Bunch of Chuck Jones movies on TCM accompanied their new documentary Chuck Jones: Memories of Childhood by Peggy Stern, partially animated by John Canemaker, the duo who made The Moon and the Son. I’m not a huge fan of the TM&TS approach, and they take a similar animated-documentary-reminiscence approach here, but it’s lovely to hear Mr. Jones talk about his youth and how different events and memories shaped his life and the characters in his cartoons.
Haredevil Hare (1948), already a decade into CJ’s directing career, sent Bugs to the moon and introduced Marvin the Martian. A silly episode, ends with them blowing up the moon and me unavoidably obsessing over that Mr. Show episode. Marvin has a different, less distinctive voice, but his character was supposed to be a one-off, so I guess Mel didn’t worry about coming up with a brand new one until Marvin became a recurring thing.
Duck Amuck (1953), supposedly one of the most groundbreaking, original WB shorts with Bugs as Daffy’s animator, tormenting him with pen and eraser, and lines like “It may come as a complete surprise to you to find that this… is an animated cartoon.” It is an outrageous conceit, and there’s nothing more fun than pushing Daffy until he flies into a rage, but maybe I’ve seen this too many times because I find it kinda unsatisfying these days. Would rather see all those wild effects going into something with a story. I’m sure I’m just being a negative nelly… it’d probably still rank in my top ten CJ shorts, but whatever… I was anxious to get through it tonight. Most outstanding Daffy line: “Thanks for the sour persimmons, cousin.”
One Froggy Evening (1955) – one of my all-time fave shorts, and from Robert Osbourne’s loving introduction, it seems like it’s a lotta people’s favorite. A construction worker finds a singing frog in the cornerstone of a 100-year-old building and thinks he’ll get rich exploiting it, but finds the frog will only sing for him. Ruined, he buries the frog again, where it’s discovered in 2056 A.D. by a space-construction-worker. No spoken dialogue except by the frog, who has about ten wonderful old-timey songs.
What’s Opera, Doc? (1956) – Maybe it’s the musical ones that grab me, because I could sit through this one and the last three times in a row. Tells the same story as Fritz Lang’s Nibelungen but this is way shorter. Also the only movie in which Elmer actually kills the wabbit. I suppose operas can’t have happy endings. Some credit should finally be given to Michael Maltese, who wrote the last four shorts.

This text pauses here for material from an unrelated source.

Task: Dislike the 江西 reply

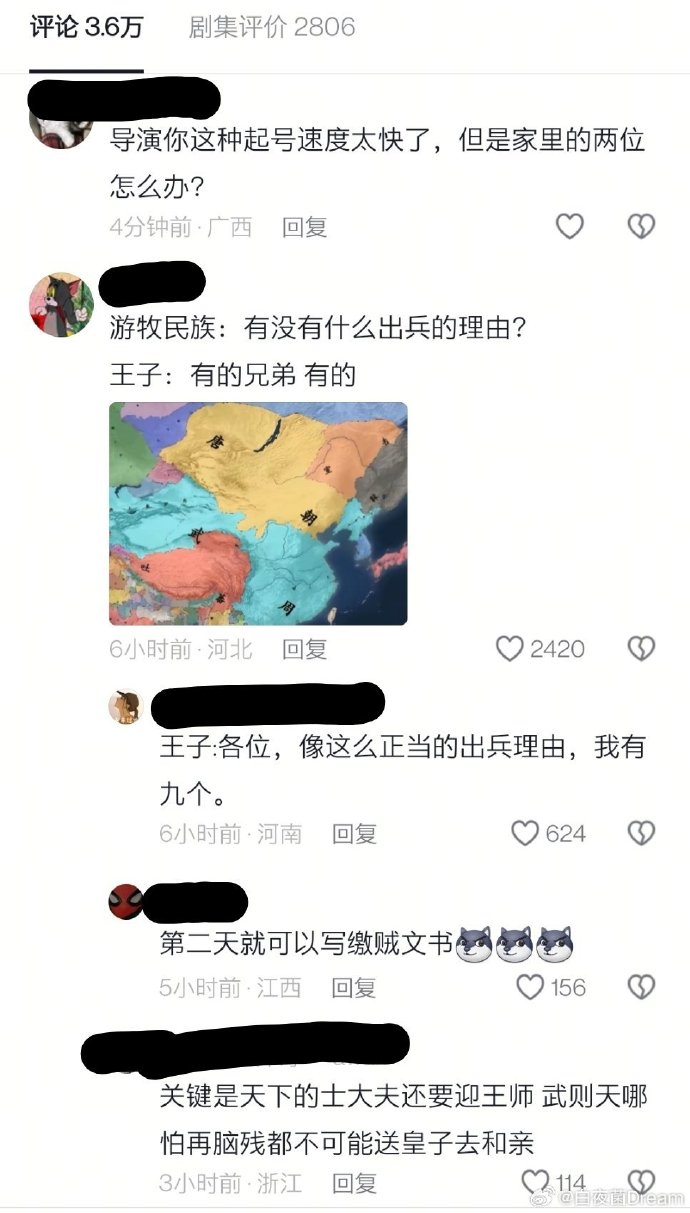Action: coord(641,988)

The Dot and the Line (1965), ahh, finally something new. By now, Bugs’ heyday is over and Chuck is working at MGM doing more independent work but with much lower budgets. Writer of The Phantom Tollbooth contributed this story of a line (not just a line segment – he always extends past the screen in both directions) in love with a free-spirited dot, who in turn is enamored with a wild squiggle. Seems awfully 60′s, and not as much fun as its oscar-winning cannes-nominated reputation would imply, but it’s cute… and short. The line learns to impress by forming shapes and super-complex patterns and formulas, and all the squiggle can do in response is freak out and wriggle about, so the faithless dot hooks up with the line for our happy ending. My favorite bit was near the start, trying to convince the dot verbally rather than through shape-shifting physical prowess, the line tries telling her “I know where I’m going!”
The Bear That Wasn’t (1967), based on the story by the great Frank Tashlin, and just in time – R.O. says it was the last-ever MGM theatrical animated short. The premise is super, and typical of Tashlin’s cynicism and distrust of “progress” and technology: while a bear hibernates, a giant factory is built over his cave, and when he wakes up nobody believes he’s a bear. If he’s in the factory, he must be an employee, or as they call him, “a silly man who needs a shave and wears a fur coat.” Finally the factory chain-of-command’s pigheaded insistence convinces the bear that he isn’t a bear, and he goes to work… but when winter comes, he returns to the cave (through a maintenance closet) to hibernate again, a cautiously optimistic ending. Unfortunately the movie itself is repetitive (probably the book too – children’s books sure can be), harping on the “silly man” line, and watching the bear’s spirit get crushed is surely less satisfying than watching Daffy get poked and prodded into a rage, and the happenin’ title song is played too often, but I still liked it more than The Dot and the Line. Maybe I’m a sucker for talking animal cartoons, or abstract math stories are too high-class for the likes of me.
Finally I tried to watch the feature-length The Phantom Tollbooth (1970). It seems cute enough, but perhaps too much of a kids movie for me to completely enjoy. After a live-action intro with some famous child actor it goes all animation. Our kid, who keeps learning slow and pointed Valuable Lessons about things, ends up in a swamp called The Doldrums at which point the sludgy narcoleptic music put our hero to sleep, and me with him.